#### TEXT BLOCK
-- Opening Marker --

Dr. Dennis Schaefer-Babajew Seeks to Understand How Antibodies Respond to Vaccine Boosters with 2023 Michelson Prize

Dr. Dennis Schaefer-Babajew

Dr. Dennis Schaefer-Babajew, a physician-scientist and clinical scholar at Rockefeller University, studies a concept called antibody feedback. When the body encounters a vaccine for the first time, its B cells produce a variety of antibodies against molecules in the vaccine known as antigens.

The B cells that produce some of the most successful antibodies become memory cells, which can quickly start creating the same antibodies later when the body encounters the antigen during an infection. “From an evolutionary perspective, you're shooting a cruise missile at one really good target in the beginning,” Schaefer-Babajew says.

But if the body receives a subsequent, slightly different vaccine, that process can turn into more of a shotgun blast. Even if memory cells produce the old, previously effective antibodies, other B cells start producing a new, different set of antibodies in the hopes that some will work. Schaefer-Babajew’s research suggests that these secondary antibodies are often of lower quality, in part because the original antibodies block the new ones from reaching their targets.

Achieving the Michelson Prize for Antibody Vaccine Response Research

In recognition of his proposal to characterize how antibody responses to vaccines affect the immune response to future vaccinations, Michelson Medical Research Foundation and the Human Immunome Project have awarded the 2023 Michelson Prizes: Next Generation Grants to Dr. Dennis Schaefer-Babajew.

The Michelson Prizes, a $150,000 grant awarded annually to investigators 35 or younger who are focused on human immunology, vaccine discovery, and immunotherapy, will allow Schaefer-Babajew to study how antibody feedback responses affect sequential vaccination strategies such as the yearly flu vaccine.

Schaefer-Babajew received his MD from the Heidelberg University School of Medicine but always knew he wanted to do research. “I had this obsession with immunology,” he says, thanks to one inspiring medical school professor. So, he completed his doctoral thesis in the subject while finishing his medical degree.

He joined Rockefeller University in 2020, just in time to take part in a natural experiment. The university was part of a clinical trial testing monoclonal antibodies specifically engineered to attack SARS-CoV-2. People enrolled in the trial had never had COVID, so their immune system had never developed its own memory cells or antibodies against the virus.

-- Closing Marker --

#### WORK INSTRUCTION 1
Copy the part of the Michelson Prize article starting at "The B cells" and ending at "reaching their targets.".
#### WORK INSTRUCTION 2
According to the Michelson Prize article, in what year did Schaefer-Babajew join Rockefeller University?

#### DATA EXTRACTS
-- Opening Marker --

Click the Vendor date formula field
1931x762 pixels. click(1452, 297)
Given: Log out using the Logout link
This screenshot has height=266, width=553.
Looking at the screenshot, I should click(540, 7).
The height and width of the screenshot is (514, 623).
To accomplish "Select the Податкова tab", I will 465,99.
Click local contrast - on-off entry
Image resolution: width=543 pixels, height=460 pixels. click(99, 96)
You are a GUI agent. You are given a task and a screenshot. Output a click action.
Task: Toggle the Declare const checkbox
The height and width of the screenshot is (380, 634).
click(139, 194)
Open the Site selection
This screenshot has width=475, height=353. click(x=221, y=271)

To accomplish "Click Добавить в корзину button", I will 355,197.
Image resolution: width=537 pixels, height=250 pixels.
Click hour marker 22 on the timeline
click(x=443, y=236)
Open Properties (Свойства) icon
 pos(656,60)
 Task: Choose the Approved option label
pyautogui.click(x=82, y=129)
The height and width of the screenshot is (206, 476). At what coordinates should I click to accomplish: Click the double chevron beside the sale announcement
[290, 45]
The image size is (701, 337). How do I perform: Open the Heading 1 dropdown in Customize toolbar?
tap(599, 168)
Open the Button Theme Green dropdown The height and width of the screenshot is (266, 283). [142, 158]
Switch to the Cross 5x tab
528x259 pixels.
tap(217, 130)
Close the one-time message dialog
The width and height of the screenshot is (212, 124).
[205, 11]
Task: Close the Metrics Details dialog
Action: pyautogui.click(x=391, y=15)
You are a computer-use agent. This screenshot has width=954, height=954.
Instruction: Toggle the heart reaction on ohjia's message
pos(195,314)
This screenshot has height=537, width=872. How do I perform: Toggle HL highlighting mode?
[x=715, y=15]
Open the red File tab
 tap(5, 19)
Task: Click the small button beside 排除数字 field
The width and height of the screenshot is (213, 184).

-- Closing Marker --

#### RESULT 1
The B cells that produce some of the most successful antibodies become memory cells, which can quickly start creating the same antibodies later when the body encounters the antigen during an infection. “From an evolutionary perspective, you're shooting a cruise missile at one really good target in the beginning,” Schaefer-Babajew says.

But if the body receives a subsequent, slightly different vaccine, that process can turn into more of a shotgun blast. Even if memory cells produce the old, previously effective antibodies, other B cells start producing a new, different set of antibodies in the hopes that some will work. Schaefer-Babajew’s research suggests that these secondary antibodies are often of lower quality, in part because the original antibodies block the new ones from reaching their targets.

#### RESULT 2
2020